- **PROMPT**
Update the rows below by swapping each "computer-use agent" for "desktop assistant" and leaving everything else the same.

- **RECORD EXCERPTS**
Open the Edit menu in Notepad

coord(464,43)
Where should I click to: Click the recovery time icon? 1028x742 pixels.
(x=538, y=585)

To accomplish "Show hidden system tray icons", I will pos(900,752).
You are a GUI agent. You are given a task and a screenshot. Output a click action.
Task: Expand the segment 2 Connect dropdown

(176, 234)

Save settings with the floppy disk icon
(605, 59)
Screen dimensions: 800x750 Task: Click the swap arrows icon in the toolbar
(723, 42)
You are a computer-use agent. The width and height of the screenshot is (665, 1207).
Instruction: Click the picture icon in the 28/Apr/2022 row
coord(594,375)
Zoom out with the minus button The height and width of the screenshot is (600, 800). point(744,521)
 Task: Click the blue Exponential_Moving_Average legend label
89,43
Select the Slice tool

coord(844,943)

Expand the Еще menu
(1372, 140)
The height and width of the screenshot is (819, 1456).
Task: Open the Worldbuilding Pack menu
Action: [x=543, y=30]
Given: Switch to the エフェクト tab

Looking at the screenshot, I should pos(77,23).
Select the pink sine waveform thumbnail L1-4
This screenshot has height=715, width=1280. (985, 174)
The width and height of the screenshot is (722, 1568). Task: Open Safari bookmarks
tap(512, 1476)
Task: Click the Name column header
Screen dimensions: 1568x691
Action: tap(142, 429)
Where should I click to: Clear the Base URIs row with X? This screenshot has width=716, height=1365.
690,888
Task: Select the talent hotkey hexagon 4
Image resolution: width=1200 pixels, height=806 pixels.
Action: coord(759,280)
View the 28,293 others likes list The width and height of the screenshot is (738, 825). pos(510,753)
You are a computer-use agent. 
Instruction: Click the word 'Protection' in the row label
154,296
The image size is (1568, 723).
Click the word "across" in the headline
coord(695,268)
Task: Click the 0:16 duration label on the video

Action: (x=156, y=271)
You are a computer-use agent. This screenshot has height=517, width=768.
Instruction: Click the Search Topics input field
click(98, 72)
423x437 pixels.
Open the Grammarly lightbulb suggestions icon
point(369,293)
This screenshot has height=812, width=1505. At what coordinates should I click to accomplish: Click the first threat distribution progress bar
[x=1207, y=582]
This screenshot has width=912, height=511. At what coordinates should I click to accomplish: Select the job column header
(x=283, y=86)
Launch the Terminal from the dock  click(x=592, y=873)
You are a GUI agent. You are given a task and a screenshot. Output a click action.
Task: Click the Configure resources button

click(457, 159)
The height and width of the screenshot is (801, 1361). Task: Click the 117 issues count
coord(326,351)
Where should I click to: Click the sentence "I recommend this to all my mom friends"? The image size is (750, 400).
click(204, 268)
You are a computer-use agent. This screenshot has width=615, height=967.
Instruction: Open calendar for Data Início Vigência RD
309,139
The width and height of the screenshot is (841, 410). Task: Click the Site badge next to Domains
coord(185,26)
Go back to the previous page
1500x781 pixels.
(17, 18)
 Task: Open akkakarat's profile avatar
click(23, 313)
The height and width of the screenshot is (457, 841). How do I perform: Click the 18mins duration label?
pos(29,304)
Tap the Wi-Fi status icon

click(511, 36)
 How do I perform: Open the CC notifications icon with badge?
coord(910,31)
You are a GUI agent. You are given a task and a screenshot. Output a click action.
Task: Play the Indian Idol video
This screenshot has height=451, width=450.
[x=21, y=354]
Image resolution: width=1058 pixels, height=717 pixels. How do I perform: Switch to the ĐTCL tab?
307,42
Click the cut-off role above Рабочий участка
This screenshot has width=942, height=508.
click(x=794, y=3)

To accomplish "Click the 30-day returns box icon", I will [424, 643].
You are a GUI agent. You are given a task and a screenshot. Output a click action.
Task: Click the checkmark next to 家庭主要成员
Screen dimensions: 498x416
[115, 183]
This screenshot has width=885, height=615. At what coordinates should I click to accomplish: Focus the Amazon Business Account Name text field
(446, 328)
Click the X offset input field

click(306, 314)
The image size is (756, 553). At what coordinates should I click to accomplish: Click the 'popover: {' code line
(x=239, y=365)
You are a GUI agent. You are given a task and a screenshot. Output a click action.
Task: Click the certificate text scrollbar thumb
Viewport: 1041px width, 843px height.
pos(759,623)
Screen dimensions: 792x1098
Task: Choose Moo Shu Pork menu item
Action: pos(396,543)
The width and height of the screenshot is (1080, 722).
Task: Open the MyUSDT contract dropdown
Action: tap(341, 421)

- **FULL RESPONSE**
Open the Edit menu in Notepad

coord(464,43)
Where should I click to: Click the recovery time icon? 1028x742 pixels.
(x=538, y=585)

To accomplish "Show hidden system tray icons", I will pos(900,752).
You are a GUI agent. You are given a task and a screenshot. Output a click action.
Task: Expand the segment 2 Connect dropdown

(176, 234)

Save settings with the floppy disk icon
(605, 59)
Screen dimensions: 800x750 Task: Click the swap arrows icon in the toolbar
(723, 42)
You are a desktop assistant. The width and height of the screenshot is (665, 1207).
Instruction: Click the picture icon in the 28/Apr/2022 row
coord(594,375)
Zoom out with the minus button The height and width of the screenshot is (600, 800). point(744,521)
 Task: Click the blue Exponential_Moving_Average legend label
89,43
Select the Slice tool

coord(844,943)

Expand the Еще menu
(1372, 140)
The height and width of the screenshot is (819, 1456).
Task: Open the Worldbuilding Pack menu
Action: [x=543, y=30]
Given: Switch to the エフェクト tab

Looking at the screenshot, I should pos(77,23).
Select the pink sine waveform thumbnail L1-4
This screenshot has height=715, width=1280. (985, 174)
The width and height of the screenshot is (722, 1568). Task: Open Safari bookmarks
tap(512, 1476)
Task: Click the Name column header
Screen dimensions: 1568x691
Action: tap(142, 429)
Where should I click to: Clear the Base URIs row with X? This screenshot has width=716, height=1365.
690,888
Task: Select the talent hotkey hexagon 4
Image resolution: width=1200 pixels, height=806 pixels.
Action: coord(759,280)
View the 28,293 others likes list The width and height of the screenshot is (738, 825). pos(510,753)
You are a desktop assistant. 
Instruction: Click the word 'Protection' in the row label
154,296
The image size is (1568, 723).
Click the word "across" in the headline
coord(695,268)
Task: Click the 0:16 duration label on the video

Action: (x=156, y=271)
You are a desktop assistant. This screenshot has height=517, width=768.
Instruction: Click the Search Topics input field
click(98, 72)
423x437 pixels.
Open the Grammarly lightbulb suggestions icon
point(369,293)
This screenshot has height=812, width=1505. At what coordinates should I click to accomplish: Click the first threat distribution progress bar
[x=1207, y=582]
This screenshot has width=912, height=511. At what coordinates should I click to accomplish: Select the job column header
(x=283, y=86)
Launch the Terminal from the dock  click(x=592, y=873)
You are a GUI agent. You are given a task and a screenshot. Output a click action.
Task: Click the Configure resources button

click(457, 159)
The height and width of the screenshot is (801, 1361). Task: Click the 117 issues count
coord(326,351)
Where should I click to: Click the sentence "I recommend this to all my mom friends"? The image size is (750, 400).
click(204, 268)
You are a desktop assistant. This screenshot has width=615, height=967.
Instruction: Open calendar for Data Início Vigência RD
309,139
The width and height of the screenshot is (841, 410). Task: Click the Site badge next to Domains
coord(185,26)
Go back to the previous page
1500x781 pixels.
(17, 18)
 Task: Open akkakarat's profile avatar
click(23, 313)
The height and width of the screenshot is (457, 841). How do I perform: Click the 18mins duration label?
pos(29,304)
Tap the Wi-Fi status icon

click(511, 36)
 How do I perform: Open the CC notifications icon with badge?
coord(910,31)
You are a GUI agent. You are given a task and a screenshot. Output a click action.
Task: Play the Indian Idol video
This screenshot has height=451, width=450.
[x=21, y=354]
Image resolution: width=1058 pixels, height=717 pixels. How do I perform: Switch to the ĐTCL tab?
307,42
Click the cut-off role above Рабочий участка
This screenshot has width=942, height=508.
click(x=794, y=3)

To accomplish "Click the 30-day returns box icon", I will [424, 643].
You are a GUI agent. You are given a task and a screenshot. Output a click action.
Task: Click the checkmark next to 家庭主要成员
Screen dimensions: 498x416
[115, 183]
This screenshot has width=885, height=615. At what coordinates should I click to accomplish: Focus the Amazon Business Account Name text field
(446, 328)
Click the X offset input field

click(306, 314)
The image size is (756, 553). At what coordinates should I click to accomplish: Click the 'popover: {' code line
(x=239, y=365)
You are a GUI agent. You are given a task and a screenshot. Output a click action.
Task: Click the certificate text scrollbar thumb
Viewport: 1041px width, 843px height.
pos(759,623)
Screen dimensions: 792x1098
Task: Choose Moo Shu Pork menu item
Action: pos(396,543)
The width and height of the screenshot is (1080, 722).
Task: Open the MyUSDT contract dropdown
Action: tap(341, 421)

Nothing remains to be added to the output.